Tuesday, 24 February 2009
Many years ago I was blown away by the documentary Pumping Iron. Shot in 1975 and released in 1977 (James Taylor attended the premiere!) it revolved around the subterranean world of bodybuilding, and introduced us to Arnold Schwarzenegger and Lou Ferrigno.
I had grown up watching The Incredible Hulk (portrayed by Ferrigno) and was fascinated by size and strength. I had become aware of Arnold through magazines and was dabbling with weights myself. So when I eventually saw Pumping Iron I was captivated. The full majesty of a world-class bodybuilder's physique cannot be appreciated from a still photo. That - in my adolescence - is what I wanted to look like.

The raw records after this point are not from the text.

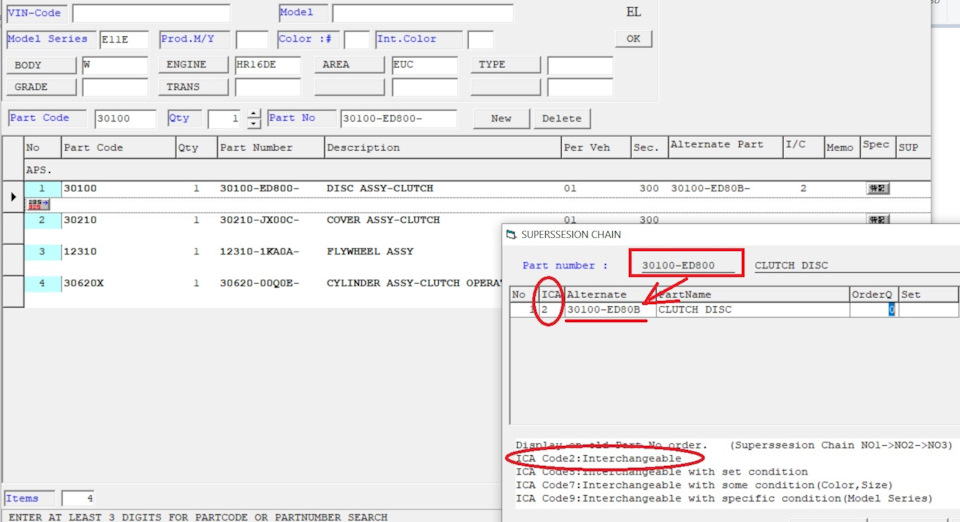Select the current row arrow indicator
Image resolution: width=960 pixels, height=522 pixels.
coord(12,197)
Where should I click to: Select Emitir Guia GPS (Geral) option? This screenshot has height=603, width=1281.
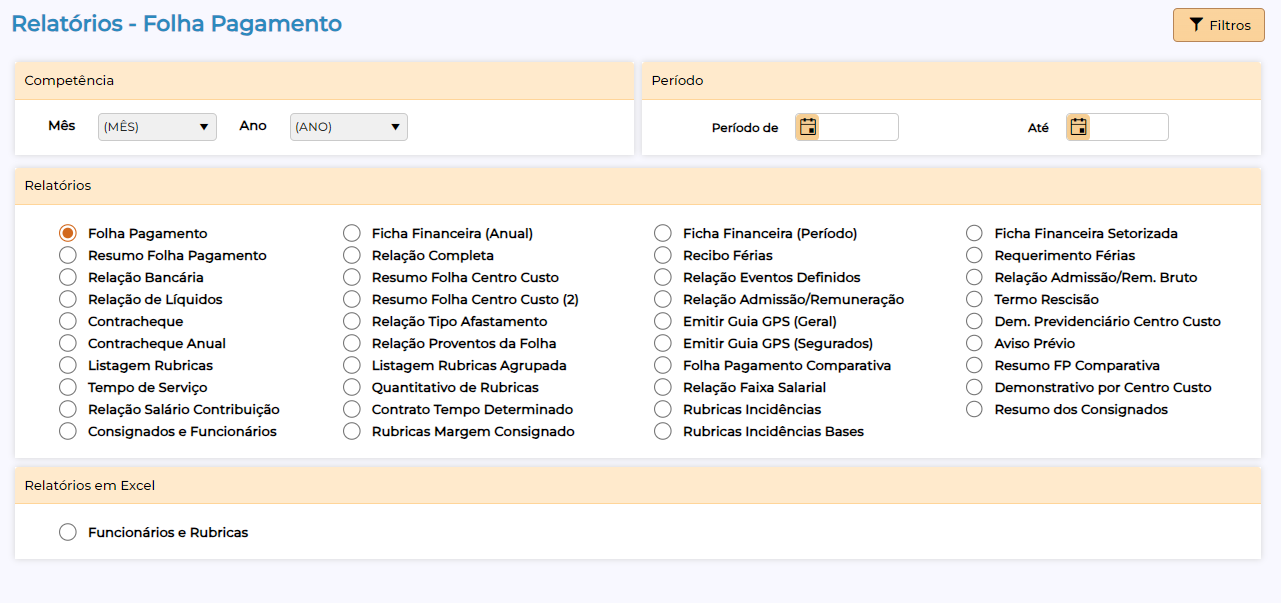(x=663, y=321)
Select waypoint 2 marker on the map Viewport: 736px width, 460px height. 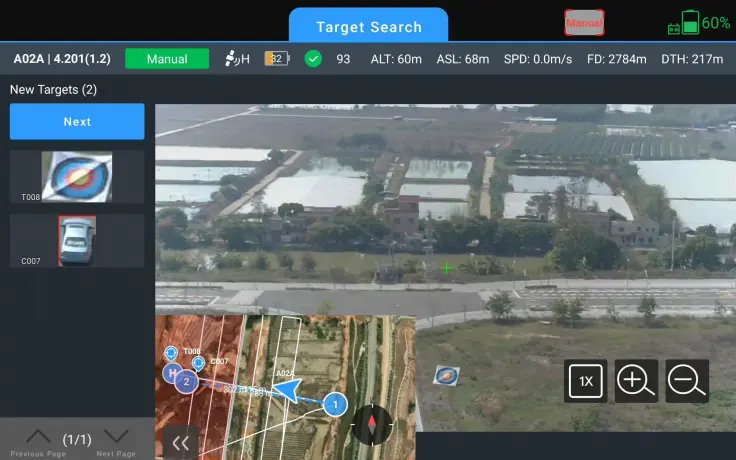tap(185, 381)
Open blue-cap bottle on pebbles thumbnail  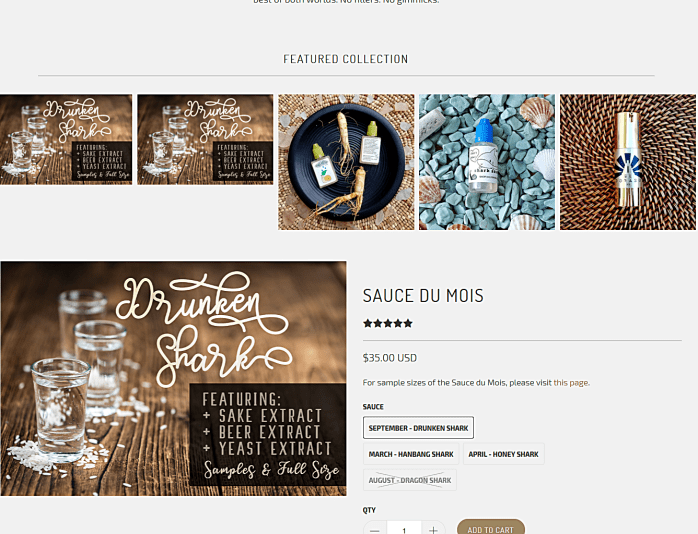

The documentary bears repeat viewings, even though I have lost interest in looking quite like that, because of the characters involved. Ferrigno is an awkward, naive challenger to Schwarzenegger's crown - deaf and brutalised by a domineering father, he is a somewhat tragic figure (although he would go on to achieve considerable success). Franco Columbu is Arnold's inseparable sidekick but also rival. Joe Weider, the svengali of professional bodybuilding who publishes magazines and sells supplements and whose late brother ran the International Federation of Bodybuilders, is not much in evidence, but fans of the sport would all attest to his immense influence.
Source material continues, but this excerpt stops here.